Marx Engels Correspondence 1891

Friedrich Engels to Karl Kautsky
In Stuttgart


Source: Karl Marx and Frederick Engels, Selected Correspondence (Progress Publishers, Moscow, 1975). Scanned and prepared for the Marxist Internet Archive by Paul Flewers.

14 October 1891

Dear Kautsky

To my great astonishment I found unexpectedly cropping up in the Vorwärts text of your draft [1] the term ‘one reactionary mass’. I am writing to you at once about it although I am almost afraid it is too late. This propaganda phrase spoils, like a shrill discordant note, the whole harmonious array of tersely and precisely worded scientific propositions. For it is a propaganda phrase and extremely one-sided at that and hence entirely wrong in the apodictically absolute form in which alone it seems convincing.

Wrong because it enunciates an historical tendency, which is, correct as such, as an accomplished fact. The moment the socialist revolution starts all other parties appear to be a reactionary mass vis-à-vis us. They may possibly be it already, and have lost all capacity for any progressive action whatsoever, although this is not inevitable. But at the present moment we cannot say that, at least not with the certainty with which we proclaim the other programmatic principles. Even in Germany conditions may arise under which the Left parties, despite their wretchedness, may be forced to sweep away part of the colossal anti-bourgeois, bureaucratic and feudal rubbish that is still lying there. And in that event they are by no means a reactionary mass.

So long as we are not strong enough to seize the helm of state ourselves and realise our principles there can be no talk, strictly speaking, of one reactionary mass vis-à-vis us. Otherwise the whole nation would be divided into a reactionary majority and an impotent minority.

Did the people who broke up the system of small states in Germany, who gave the bourgeoisie elbow-room to make the industrial revolution, who introduced a unified communications system, both for persons and things, and who thereby were bound to give us greater freedom of movement – did they do that as a ‘reactionary mass'?

Did the French bourgeois republicans, who in 1871-78 definitely vanquished the monarchy and the rule of the clergy and secured freedom of the press, of association and of assembly to an extent previously unheard-of in France in non-revolutionary times, who introduced compulsory education and made instruction general and improved it to such an extent that we in Germany could profit by their example – did they act as a reactionary mass?

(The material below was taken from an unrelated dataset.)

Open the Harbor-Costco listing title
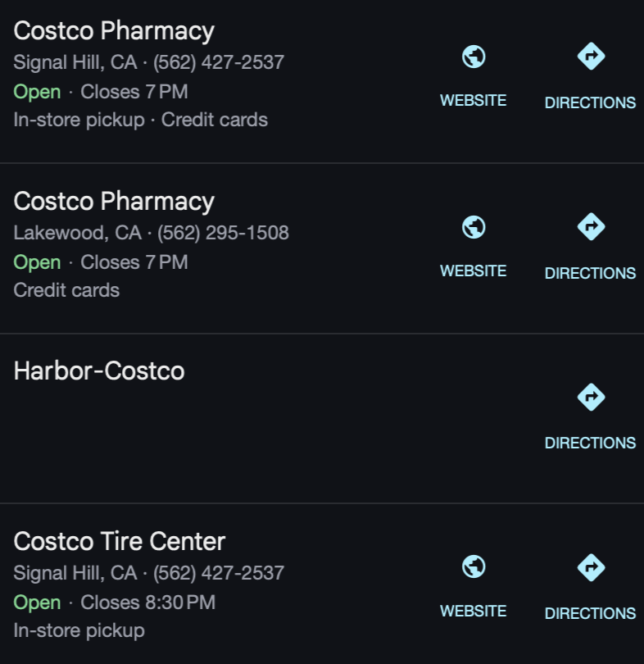 99,371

The Englishmen belonging to either of the official parties, who have enormously extended the suffrage, quintupled the number of voters, equalised the election districts, introduced compulsory education and improved instruction, who at each session vote not only for bourgeois reforms but also for ever new concessions to the workers – they proceed slowly and listlessly but nobody can condemn them offhand as ‘one reactionary mass’.

In brief, we have no right to represent a tendency gradually becoming a reality as an already accomplished fact, and particularly not since in England for instance this tendency will never become an absolute fact. When the turning point comes here the bourgeoisie will still be ready to introduce various small reforms. But at that time it will be completely pointless to insist on introducing small reforms in a system that is being overthrown.

The Lassallean phrase is justified under certain circumstances in agitation, although our people too have greatly misused it, for example since 1 October 1890 [2] in the Vorwärts. But it does not belong in the Programme, for there it would be absolutely wrong and misleading. There it would look like banker Bethmann’s wife on the balcony they wanted to build for his house: ‘If you build me a balcony my wife will squat down on it and spoil the whole façade!’

I cannot mention any other changes in the Vorwärts text for I have mislaid the paper and the letter must be mailed.

The Party Congress started on a glorious day; 14 October is the anniversary of the battles of Jena and Auerstedt [3] where old, pre-revolutionary Prussia collapsed. May 14 October 1891 inaugurate for Prussianised Germany the ‘internal Jena’ predicted by Marx.

Yours
F Engels

Notes


1. The draft programme of the German Social-Democratic Party – Progress Publishers.

2. On 1 October 1890 the Anti-Socialist Law was abrogated in Germany – Progress Publishers.

3. Engels refers to the crushing defeat which Napoleon inflicted on the Prussian armies at Jena and Auerstedt on 14 October 1806 – Progress Publishers.